Se acercó una silla plegable del armario y la abrió a un par de metros del escritorio, sentándose en ella con las rodillas juntas y los pies separados.

—Sólo he dicho que no sé lo que es.

—¿Hiciste algo… contigo mismo? Quiero decir, si cogiste alguna enfermedad en el laboratorio o algo por el estilo. He oído decir que es posible; los médicos y los científicos se contagian con las enfermedades con las que trabajan.

—Tú y mi madre —dijo él, moviendo la cabeza.

—Estamos preocupadas. ¿Conoceré alguna vez a tu madre?

—Probablemente, por ahora, no —dijo Vergil.

—Lo siento, yo… —sacudió la cabeza enérgicamente—. Sólo quería sincerarme contigo.

—Está bien —dijo él.

—Vergil.

—¿Sí?

—¿Me quieres?

—Sí —dijo él, sorprendido de sentirlo realmente, aunque no dejaba de mirar a la pantalla.

—¿Por qué?

—Porque somos muy iguales —dijo. No estaba muy seguro de por qué lo decía; tal vez ambos estaban destinados a ser unos fracasados, o al menos a no ser nunca demasiado notables; y eso, para Vergil, era lo mismo que el fracaso.

—Anda ya.

—De verdad. Quizá es que tú no te das cuenta.

—Yo no soy tan inteligente como tú, eso seguro.

—A veces ser listo es una cruz —dijo él. ¿Era eso lo que estaban descubriendo los pequeños linfocitos? ¿El dolor de ser inteligente, de sobrevivir?

—¿Podemos ir a dar una vuelta hoy, de merienda? Queda pollo frío de anoche.

Terminó de apuntar una última columna de números y se dio cuenta de que ya sabía todo lo que quería saber. Los linfocitos sí podían transmitir sus propiedades a otros tipos de células.

Podían hacer con gran facilidad lo que parecía que le estaban ya haciendo a él.

—Sí —dijo—. Una merienda estaría fenomenal.

—Y luego, cuando volvamos… ¿Con las luces encendidas?

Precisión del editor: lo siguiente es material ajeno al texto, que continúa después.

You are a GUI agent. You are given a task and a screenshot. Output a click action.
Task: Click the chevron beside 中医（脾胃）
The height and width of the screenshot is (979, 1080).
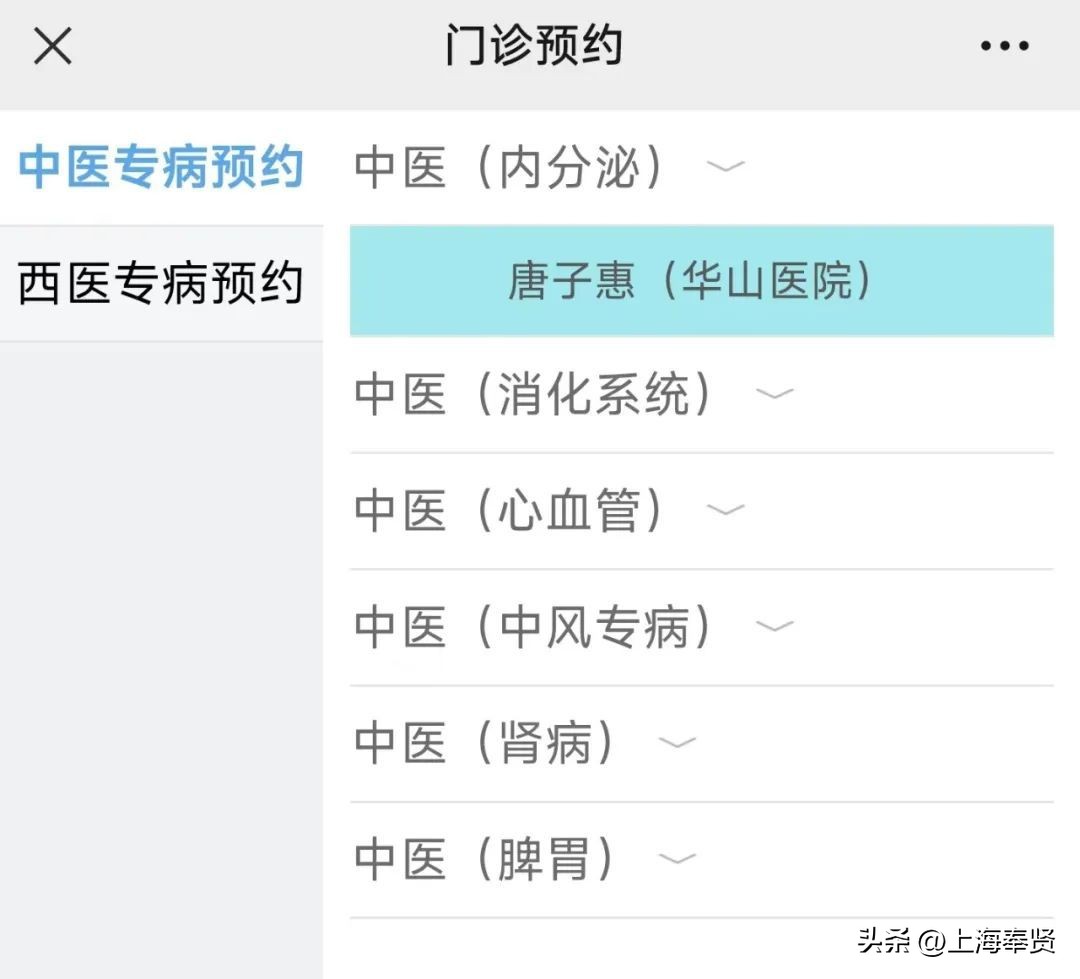(679, 859)
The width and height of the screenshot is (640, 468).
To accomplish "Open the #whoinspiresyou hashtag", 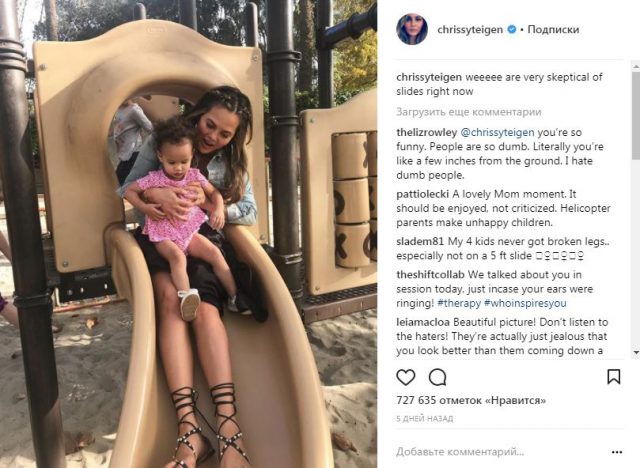I will [525, 303].
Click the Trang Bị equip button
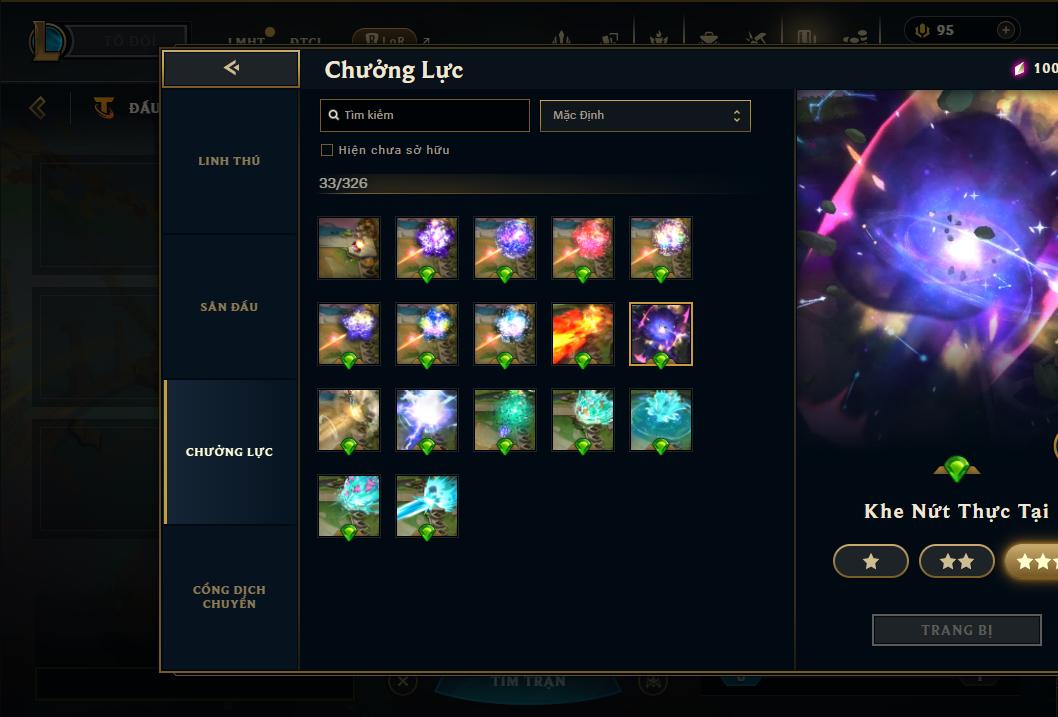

—¿Por qué no? —Ella tendría que saberlo tarde o temprano. Y ya encontraría algún modo de explicarle las formas de las líneas. Las cintas habían disminuido desde que empezó el tratamiento con las lámparas; gracias a Dios por los pequeños favores.

—Te quiero —dijo ella, mirándole desde la silla. Guardó los cómputos y los gráficos y apagó el computador.

—Gracias —contestó dulcemente.

Profase

Octubre — diciembre

9

Irvine, California

—Sí —dijo Vergil, frotándose el labio y respirando hondo—. Bueno. Te explicaré el resto, pero necesitamos un sitio para hablar en privado, o al menos donde nadie nos escuche.

Edward le llevó hacia el rincón de fumadores, donde había seis mesas y tres tipos que fumaban como chimeneas desperdigados entre ellas.